Come affermato in premessa, l’iniziativa intrapresa dalle autorità di controllo si inserisce all’interno di un più generale obiettivo di enforcement perseguito dalle autorità di controllo europee d’intesa con le singole autorità garanti nazionali facenti parte dello Spazio Economico Europeo.

La necessità di intraprendere azioni coordinate e congiunte nasce, oltre che dal testo della normativa sulla tutela dei dati personali, dalla generale trasformazione digitale, enfatizzata dalla pandemia da COVID-19.

Come affermato dal Garante Privacy, detta trasformazione digitale ha “indotto molti soggetti pubblici, anche in Italia, a ricorrere a servizi cloud. Tuttavia, risulta spesso complesso per le pubbliche amministrazioni ottenere prodotti e servizi ICT che siano in linea con le norme UE sulla protezione dei dati”.

Non solo: secondo i dati EuroStat condivisi dall’EDPB all’avvio dell’indagine, la diffusione del cloud da parte delle imprese è raddoppiata in tutta l’UE negli ultimi 6 anni, con un incremento esponenziale dell’uso di detti sistemi anche nelle pubbliche amministrazioni. “Tuttavia, così facendo, gli organismi pubblici a livello nazionale e dell’UE possono incontrare difficoltà nell’ottenere prodotti e servizi delle tecnologie dell’informazione e della comunicazione conformi alle norme dell’UE in materia di protezione dei dati”.

In detto contesto, dunque, si colloca l’attuale indagine, volta a verificare l’effettivo rispetto da parte delle PA del GDPR e, attraverso orientamenti e azioni coordinati, alla promozione da parte delle autorità di vigilanza delle migliori prassi di utilizzo di detti sistemi, così da poter garantire un’adeguata protezione, a livello europeo, dei dati personali.

- [RECORD ELENCATI]:
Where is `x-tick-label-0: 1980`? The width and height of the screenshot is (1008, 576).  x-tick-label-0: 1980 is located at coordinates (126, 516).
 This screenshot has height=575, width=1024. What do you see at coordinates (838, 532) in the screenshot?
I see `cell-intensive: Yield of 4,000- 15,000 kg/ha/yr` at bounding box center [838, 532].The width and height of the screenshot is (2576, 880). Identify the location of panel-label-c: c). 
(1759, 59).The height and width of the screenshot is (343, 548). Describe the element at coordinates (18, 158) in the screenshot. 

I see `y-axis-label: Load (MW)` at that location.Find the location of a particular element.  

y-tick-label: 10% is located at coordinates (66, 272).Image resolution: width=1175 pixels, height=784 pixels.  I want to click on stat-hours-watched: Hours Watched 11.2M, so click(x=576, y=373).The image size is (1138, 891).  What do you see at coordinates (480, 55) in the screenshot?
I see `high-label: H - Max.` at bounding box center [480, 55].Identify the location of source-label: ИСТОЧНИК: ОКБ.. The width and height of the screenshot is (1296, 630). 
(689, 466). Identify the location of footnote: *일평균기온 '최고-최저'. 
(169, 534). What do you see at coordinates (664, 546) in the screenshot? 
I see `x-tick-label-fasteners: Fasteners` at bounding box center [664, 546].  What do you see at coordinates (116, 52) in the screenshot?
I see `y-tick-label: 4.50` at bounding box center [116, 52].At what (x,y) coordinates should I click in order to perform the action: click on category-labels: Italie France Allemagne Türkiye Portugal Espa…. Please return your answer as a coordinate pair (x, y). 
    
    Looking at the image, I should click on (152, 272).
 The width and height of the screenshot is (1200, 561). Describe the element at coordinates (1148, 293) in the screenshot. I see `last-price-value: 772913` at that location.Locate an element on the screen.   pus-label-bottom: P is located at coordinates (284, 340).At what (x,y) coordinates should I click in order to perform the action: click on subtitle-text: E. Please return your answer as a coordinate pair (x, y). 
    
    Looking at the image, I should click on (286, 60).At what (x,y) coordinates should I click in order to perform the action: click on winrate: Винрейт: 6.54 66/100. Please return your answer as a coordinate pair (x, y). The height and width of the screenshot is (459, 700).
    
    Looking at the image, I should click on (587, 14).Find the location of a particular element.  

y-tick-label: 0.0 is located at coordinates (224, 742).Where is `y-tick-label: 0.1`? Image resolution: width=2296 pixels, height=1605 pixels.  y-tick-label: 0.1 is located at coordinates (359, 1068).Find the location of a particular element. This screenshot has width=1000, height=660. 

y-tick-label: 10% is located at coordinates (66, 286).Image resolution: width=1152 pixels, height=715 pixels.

- [COMPITO 1]: Secondo il testo fornito, com'è cambiata negli ultimi 6 anni la diffusione del cloud da parte delle imprese nell'UE?
- [COMPITO 2]:
Indica se ciascuna affermazione concorda con il testo fornito e cita le parole che lo dimostrano.
(a) La trasformazione digitale è stata enfatizzata dalla pandemia da COVID-19.
(b) Secondo il Garante Privacy, le pubbliche amministrazioni ottengono facilmente prodotti e servizi ICT conformi alle norme UE sulla protezione dei dati.
(c) L'EDPB ha condiviso i dati EuroStat alla conclusione dell'indagine.
- [COMPITO 3]: Estrai dal testo fornito, senza alcuna modifica, tutto ciò che va da "Come affermato in" fino a "Spazio Economico Europeo.".
Rispondi basandoti unicamente sul testo fornito.

- [SOLUZIONE SCRITTA 1]: È raddoppiata.

- [SOLUZIONE SCRITTA 2]:
(a) Sì: "dalla generale trasformazione digitale, enfatizzata dalla pandemia da COVID-19".
(b) No: "risulta spesso complesso per le pubbliche amministrazioni ottenere prodotti e servizi ICT che siano in linea con le norme UE sulla protezione dei dati".
(c) No: "secondo i dati EuroStat condivisi dall’EDPB all’avvio dell’indagine".

- [SOLUZIONE SCRITTA 3]:
Come affermato in premessa, l’iniziativa intrapresa dalle autorità di controllo si inserisce all’interno di un più generale obiettivo di enforcement perseguito dalle autorità di controllo europee d’intesa con le singole autorità garanti nazionali facenti parte dello Spazio Economico Europeo.